Mel Hemann learned to fly in 1960, just a year after he was ordained. His instructor told him he should go for a commercial ticket because "you like flying and you’re good at it." Mel took him at his word, after his religious commitments, flying has been his main activity, both recreational and professional. He got the commercial, and then went on for his CFI. That instructor’s rating came in handy…just teaching his family kept him busy.

"My brothers John and Everett, also Catholic priests, are both instrument rated pilots, and Everett has his CFI. We finally ended up with six pilots in the family. My brother-in-law I didn’t teach…he got his instruction courtesy of the Luftwaffe and ended up flying Me 109s and FW 190s during the war. I added a few ratings over the years and finally got my ATP on the twenty-fifth of June, 1976. At the time, I was the only Catholic priest in the world with an ATP, but a few retired airline types have become priests now and I’ve lost the distinction."

Over the years, Mel has served as a standby instructor and Part 135 pilot for the local FBO near his home in Cedar Rapids, IA and the other communities where he has been assigned. He has taught literally hundreds of people to fly and for years was a presenter at FAA Safety seminars.

"Those evenings often ended with me counseling people about everything but flying…many who would never have had the courage to approach their own pastors." he says.

Mel has used airplanes extensively in his work for the Church. For 35 years he has been heavily involved in marriage and family work. Airplanes have given him the ability to achieve many things and get many places where people needed his help that just wouldn’t have been possible any other way. He often flies church officials to meetings, which has gained him some unexpected notoriety.

"I was asked to fly the Papal Nuncio, the Pope’s representative in the USA, to a meeting once. About four months later, he attended the 150th anniversary of our diocese in Dubuque. About 150 bishops, cardinals and priests were all milling around, lining up for the ceremony, when I hear ‘Hey, there’s my pilot. Mel, come on up here’. Somehow the Nuncio had picked me out of the crowd…. there was a lot of head turning among the powers that be trying to figure out just who I was."

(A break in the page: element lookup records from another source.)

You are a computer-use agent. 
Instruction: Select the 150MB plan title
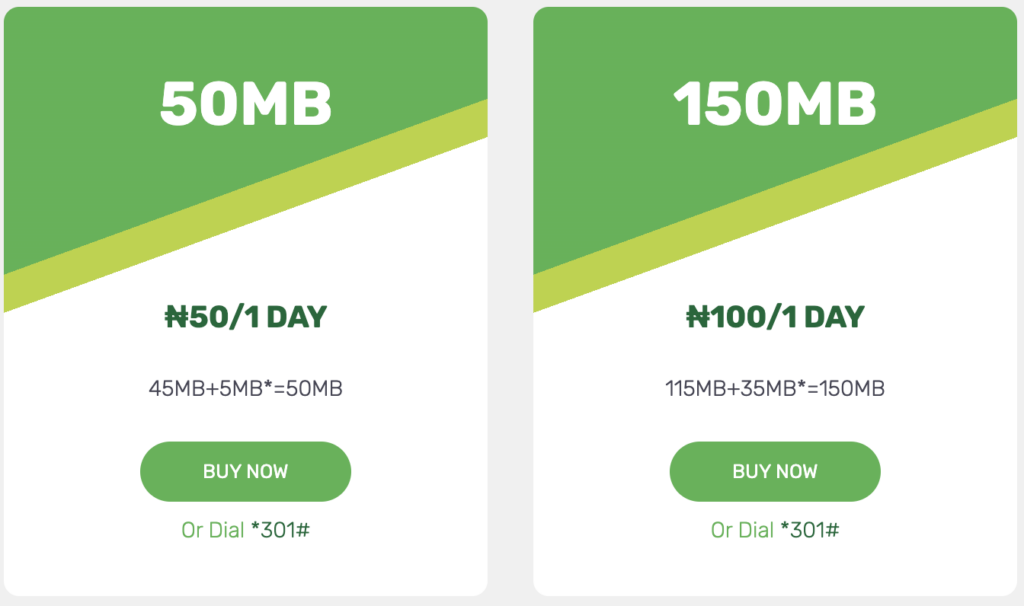[x=775, y=104]
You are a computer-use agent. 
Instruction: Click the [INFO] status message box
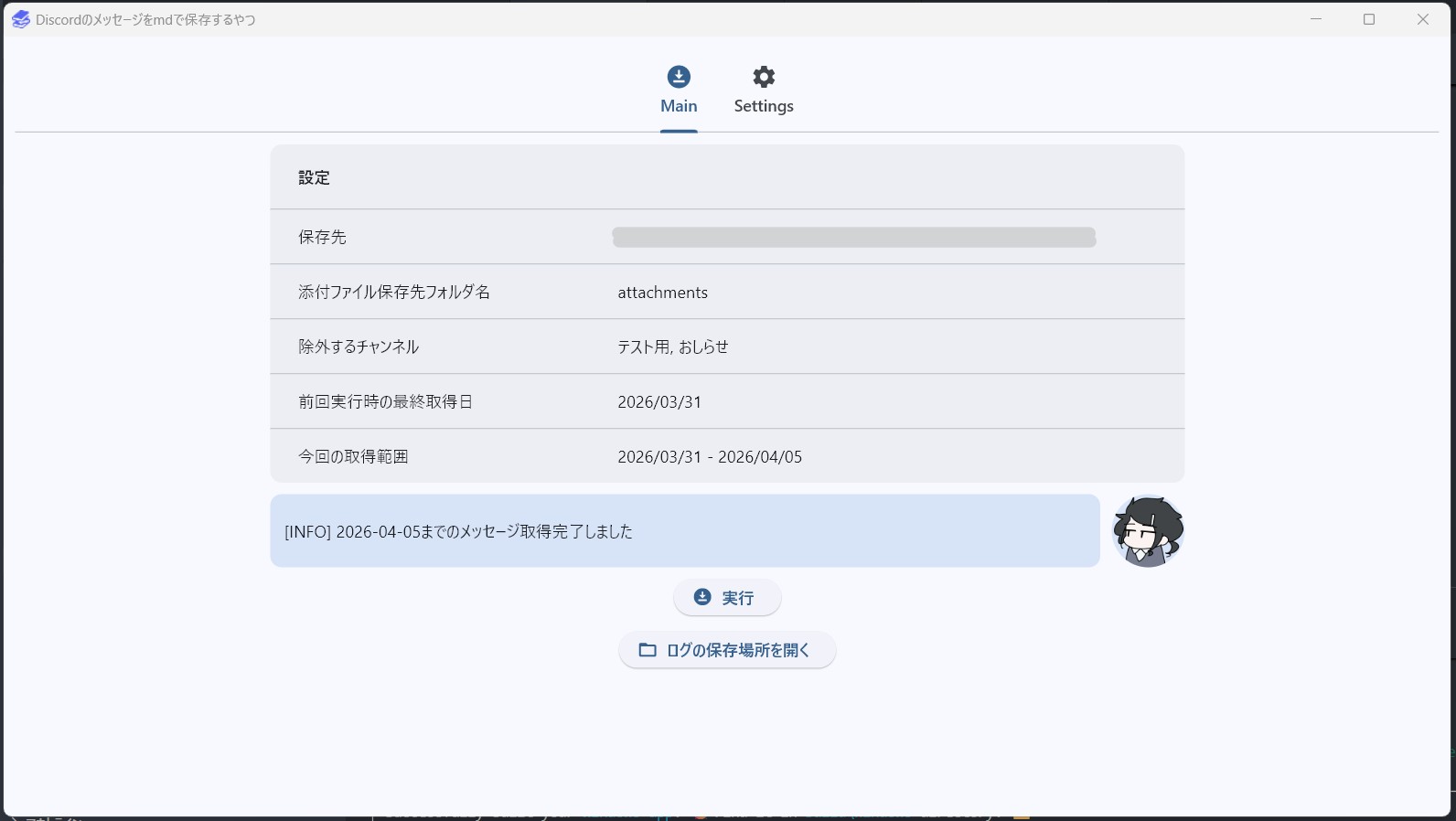[684, 531]
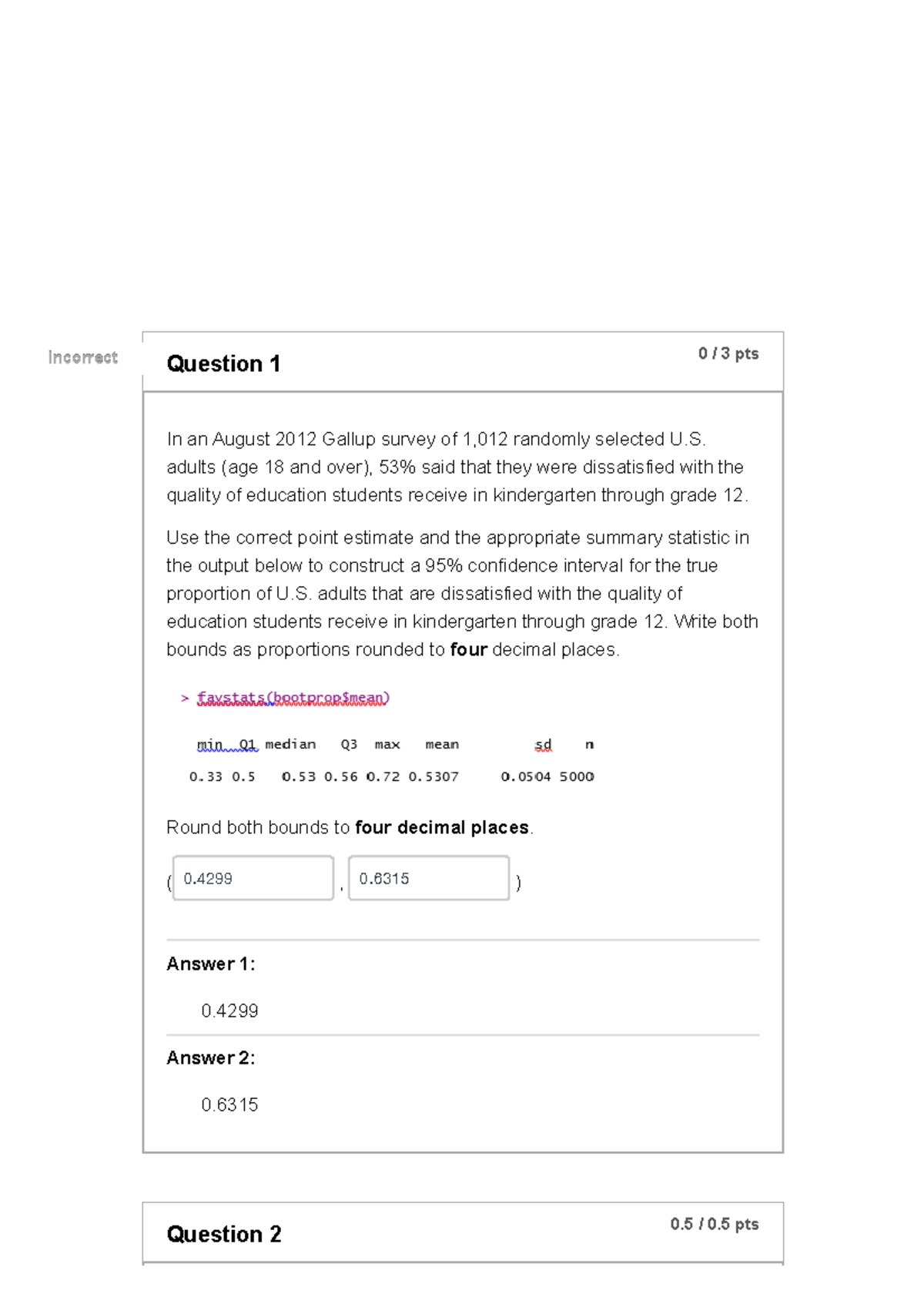Click the opening parenthesis before answer boxes
This screenshot has height=1307, width=924.
[x=170, y=883]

Mel’s flying has taken him to all fifty states, and from the Arctic Circle to the Panama Canal. He’s landed on all the Caribbean Islands as far east as St. Croix and St. Thomas. A few years ago, he spent two weeks in Tanzania, flying doctors and nurses to jungle outposts in a Cessna 206.

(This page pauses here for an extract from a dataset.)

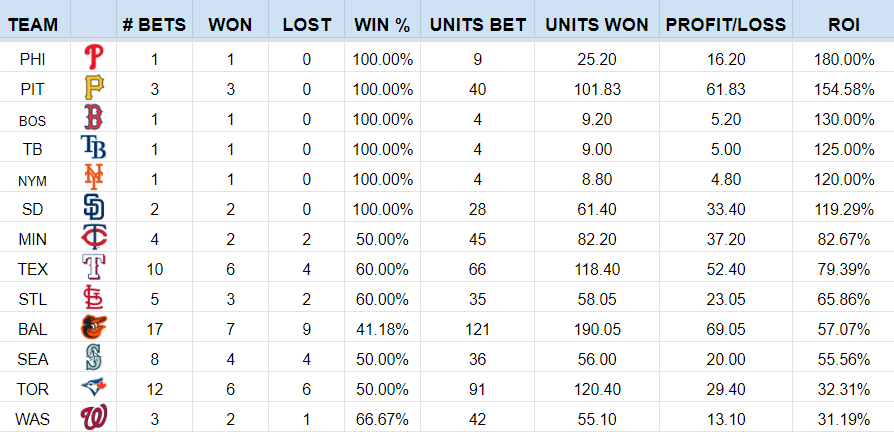Select the Mets logo icon
This screenshot has height=432, width=894.
click(x=94, y=177)
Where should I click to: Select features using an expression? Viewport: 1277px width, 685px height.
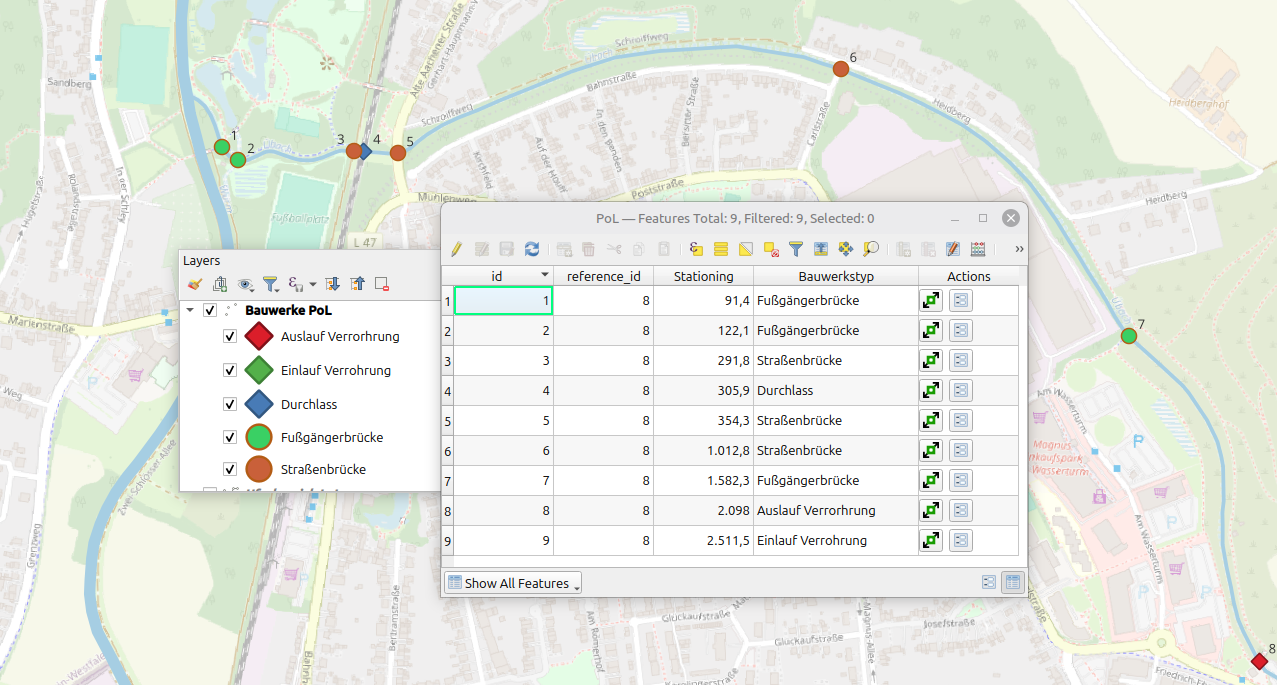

As he approached retirement, he began contemplating another long cherished dream: building his own airplane. Luckily, he met Lyle Hefel. Looking at Lyle’s RV-6 quickly convinced Mel that an RV-6 was his kind of airplane and that a QuickBuild kit was the way to go. Mel began work in Lyle’s shop. For the next couple years, he put in as much time and effort as he could. Even with his calling, he couldn’t expect divine intervention. He had to learn from his mistakes just like everyone else. Lyle and Harry Styr provided the help and encouragement every first time builder needs. Somehow Mel found the time, between his responsibilities to the church and his activities as the newsletter editor for the National Association of Priest Pilots, to finish N298MH.

"I’ve been putting out that newsletter every other month since 1967 and I’ve only missed three issues. Once I was leading a group of students on a pilgrimage to Taize, France. Once, my mother died. And this last time, I elected to finish my airplane. I started the QB kit on September 15, 1996 and flew it November 5, 1998. Without Lyle and Harry, I’d probably be finishing up the empennage kit right about now. Instead, I have a fully IFR, high performance airplane that will take me just about anywhere. The first big cross-country was from Waterloo, IA to St. Augustine, FL and back to spend Thanksgiving with friends. I logged 6.2 hours going down and 7.0 on the way back, including 2.3 actual instrument time. Now I’m hoping to fly the airplane back to Oregon under its own power, to visit the place it left in a truck 2 1/2 years ago."